When asked why Welsh people had voted for Brexit despite the country having received billions in EU support, he said many did not do so because they disliked Europe. They did it because the EU constituted the status quo, he said, “and the status quo wasn’t working for them”.

“Many of the reasons had nothing to do directly with what was on the ballot paper. We had six years of austerity,” he said.

Supporter of the UK

Mr Drakeford, the Welsh Labour leader and first minister since 2018, described himself as a supporter of the UK.
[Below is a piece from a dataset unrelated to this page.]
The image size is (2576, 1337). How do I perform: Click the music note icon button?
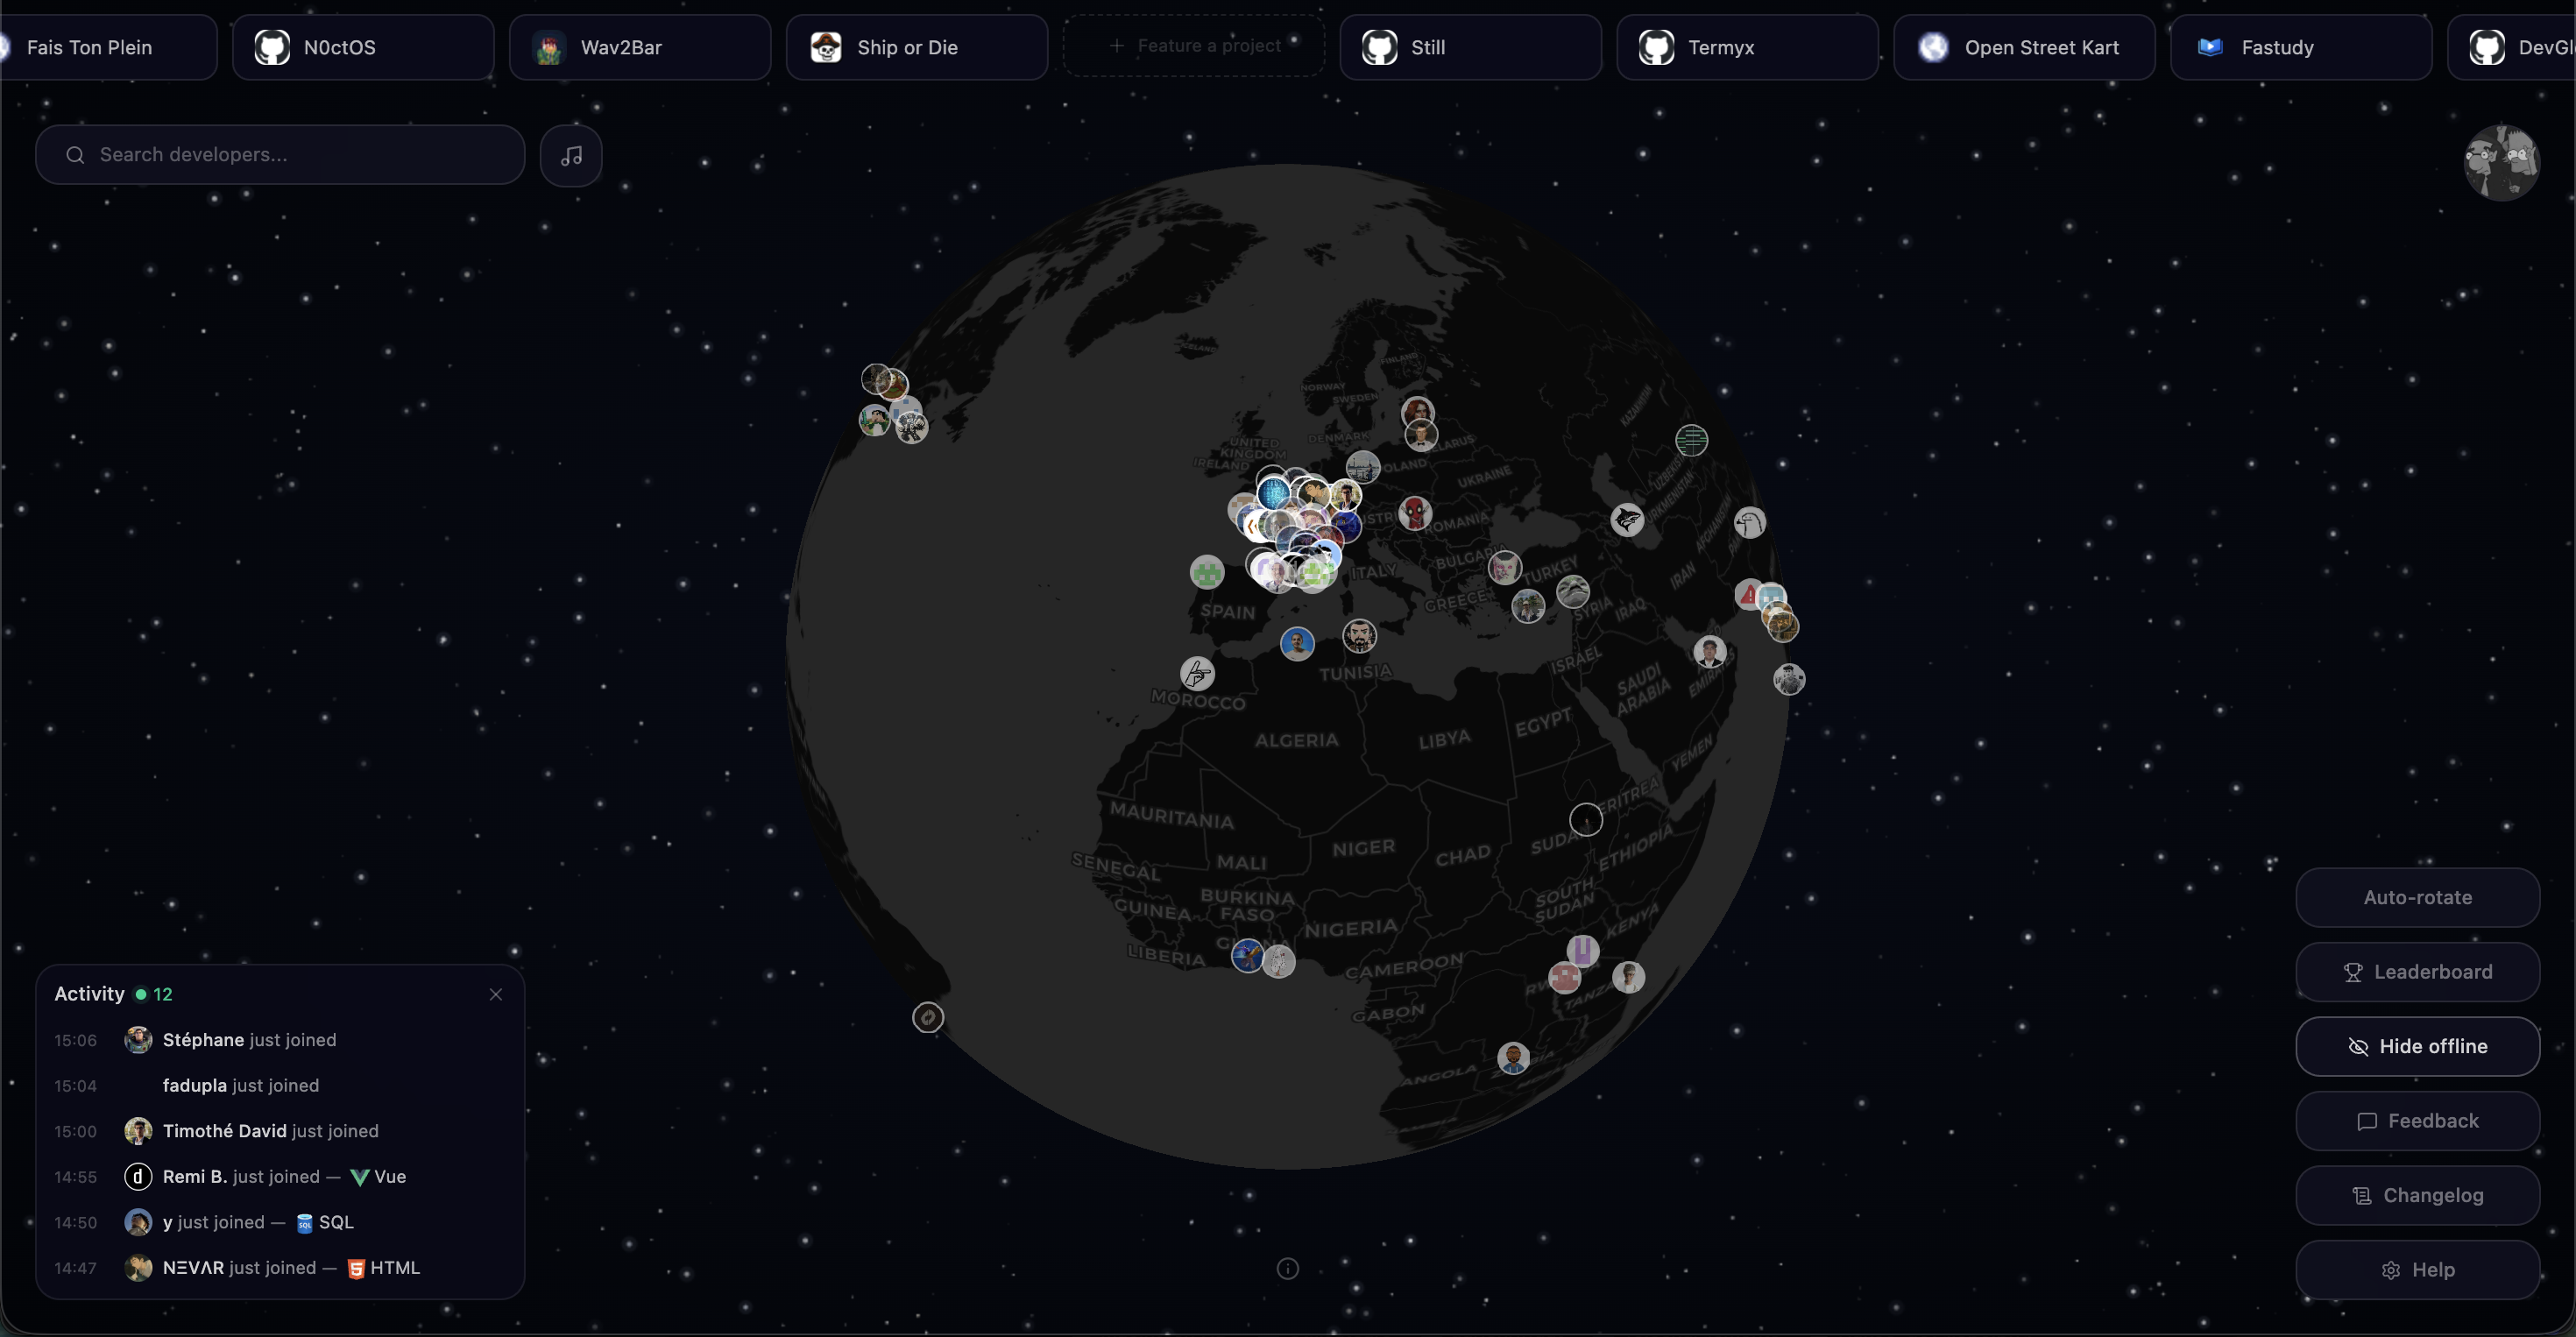(x=571, y=156)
“My own case is not a sentimental one. I’m Welsh first and British next,” he said. “I have never stated that Wales could not be independent if the people in Wales wanted it. I never signed up to the idea that we would be so poor. I want to be able to articulate that positive case for the current arrangements we have of strengthened devolution.

“The case is that it is a great insurance policy that we pool our resources and share the rewards where it is necessary at the UK level.”

Mr Drakeford said Wales has “powerful and entrenched devolution” and the government has control over education, health, local government and transport, but he is not in favour of Welsh independence.

“We don’t need a Welsh army or navy or air force. We don’t believe that Wales needs a seat at the United Nations,” he said.

He also said he had not been contacted by the new UK prime minister Liz Truss, saying this was perhaps “because they are doing so well. Maybe she doesn’t need to”.